US Troops serving abroad have contributed Six-Times as much to the Obama campaign as to McCain.

Of course, that’s a rubbery statistic since it’s based on a miniscule sampling.

Anyway, if we’re to believe what liberals say about the real motives for military service, then why wouldn’t most soldiers prefer a dovish, peacenik candidate like Obama? After only, they only joined the armed forces for supplemental income or free tuition.

What about those who have fought for us in the past for our glory and independence? How about retired Air Force General Merrill McPeak.

And do retired generals support Obama over McCain by 6-1?

And Obama has said, time-and-again, he doesn't oppose all wars, just "dumb wars, rash wars," and wars fought to distract us from real issues that cause real deaths. Does that sound like a call for disarmament? Does that sound like a, ahem, again, "commie lefty?"

He says he supports “aggressive diplomacy.” Sounds pretty commie lefty to me.

BTW, I lived through the era when liberals were clamoring for unilateral disarmament.

We are so concerned over abortion of infants, as well we should be, but what about the effective abortion of our young men and women over falsified reports of WMD's?!

Who do you think falsified these reports, anyway? Many individuals vouched for Saddam’s WMD program. Did George Tenet (DCI under Clinton and Bush) falsify the reports? Did James Woolsey (another Clinton DCI)? Did Scott Ritter, before he flip-flipped? Did Richard Butler (of UNSCOM)? Did David Kay (of UNSCOM)?

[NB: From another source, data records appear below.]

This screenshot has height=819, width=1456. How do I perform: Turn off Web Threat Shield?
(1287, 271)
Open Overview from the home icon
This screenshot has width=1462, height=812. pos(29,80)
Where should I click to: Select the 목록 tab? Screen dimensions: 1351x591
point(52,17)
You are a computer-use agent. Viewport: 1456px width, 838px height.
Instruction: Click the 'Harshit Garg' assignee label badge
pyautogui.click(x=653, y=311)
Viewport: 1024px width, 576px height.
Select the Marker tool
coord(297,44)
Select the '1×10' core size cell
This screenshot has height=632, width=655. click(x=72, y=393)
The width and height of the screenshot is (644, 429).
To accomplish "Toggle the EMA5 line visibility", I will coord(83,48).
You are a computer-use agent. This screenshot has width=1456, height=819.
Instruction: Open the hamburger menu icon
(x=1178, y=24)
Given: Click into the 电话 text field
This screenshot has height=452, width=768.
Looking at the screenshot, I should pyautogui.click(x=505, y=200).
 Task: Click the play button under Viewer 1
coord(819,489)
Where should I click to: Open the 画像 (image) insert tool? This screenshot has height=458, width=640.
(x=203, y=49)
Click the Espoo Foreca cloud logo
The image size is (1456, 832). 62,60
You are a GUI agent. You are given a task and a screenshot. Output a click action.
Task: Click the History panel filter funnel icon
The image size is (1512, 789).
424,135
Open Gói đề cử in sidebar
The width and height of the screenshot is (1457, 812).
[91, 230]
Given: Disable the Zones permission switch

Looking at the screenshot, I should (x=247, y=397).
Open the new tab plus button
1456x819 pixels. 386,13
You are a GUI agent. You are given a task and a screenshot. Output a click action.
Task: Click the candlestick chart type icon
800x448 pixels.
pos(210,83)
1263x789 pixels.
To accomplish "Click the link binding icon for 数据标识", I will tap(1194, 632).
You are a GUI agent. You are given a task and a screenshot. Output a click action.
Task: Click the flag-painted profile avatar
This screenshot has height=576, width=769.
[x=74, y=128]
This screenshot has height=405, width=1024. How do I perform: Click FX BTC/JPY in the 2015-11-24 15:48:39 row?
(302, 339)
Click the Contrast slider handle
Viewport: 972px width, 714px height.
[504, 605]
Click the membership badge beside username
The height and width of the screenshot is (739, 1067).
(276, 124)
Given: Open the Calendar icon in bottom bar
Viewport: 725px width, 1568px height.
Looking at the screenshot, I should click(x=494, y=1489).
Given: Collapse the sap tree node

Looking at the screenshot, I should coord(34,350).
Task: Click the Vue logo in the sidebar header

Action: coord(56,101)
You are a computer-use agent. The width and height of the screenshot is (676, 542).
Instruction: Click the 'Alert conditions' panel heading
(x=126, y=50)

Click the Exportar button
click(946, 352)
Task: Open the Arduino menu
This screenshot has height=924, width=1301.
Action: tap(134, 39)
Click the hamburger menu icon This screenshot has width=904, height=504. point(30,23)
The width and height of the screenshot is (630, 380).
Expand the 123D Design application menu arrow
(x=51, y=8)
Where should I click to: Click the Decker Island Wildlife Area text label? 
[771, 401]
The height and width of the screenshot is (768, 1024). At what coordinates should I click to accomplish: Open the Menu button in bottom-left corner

Even Hans Blix was surprised by the absence of WMD in Iraq.

You need to stop getting your info from reruns of the X-Files.

BTW, what about the recent discovery of 1.2 million lbs. of yellowcake in Iraq?

http://article.nationalreview.com/?q=ZGU4NTFiMzczNTdjYWQ4MjI2NTg4ODUxMzRiN2RhZjE=

As Christians, we have a compulsion to save all human life.

No we don’t. For example, we have a moral compulsion to execute murderers, rapists, and career criminals.

Obama is also, like you and I, against abortion.

That’s a bald-faced lie. He never met an abortion he didn’t embrace. He even opposed the Born Alive Act.

But he also knows that overturning Roe v. Wade is not in the power of the Executive, and he's not going to lie to you about that.

Jason is being duplicitous. The next president will be in a position to nominate one or more justices to SCOTUS. Depending on the judicial philosophy of the nominee, that’s a way of either retaining or overturning Roe v. Wade.

If it was in the power of the President, why didn't Bush overturn it? He's had eight years.]

Are he playing dumb, or is he just plain dumb? Bush can only undermine Roe v. Wade when vacancies on SCOTUS open up and he can nominate a conservative replacement.

[LOL. Gotta suspect anyone but FoxNews, huh? Yeah, that's trustworthy -only get your news from one source.]

Since I never referenced FoxNews, you’re burning a straw man.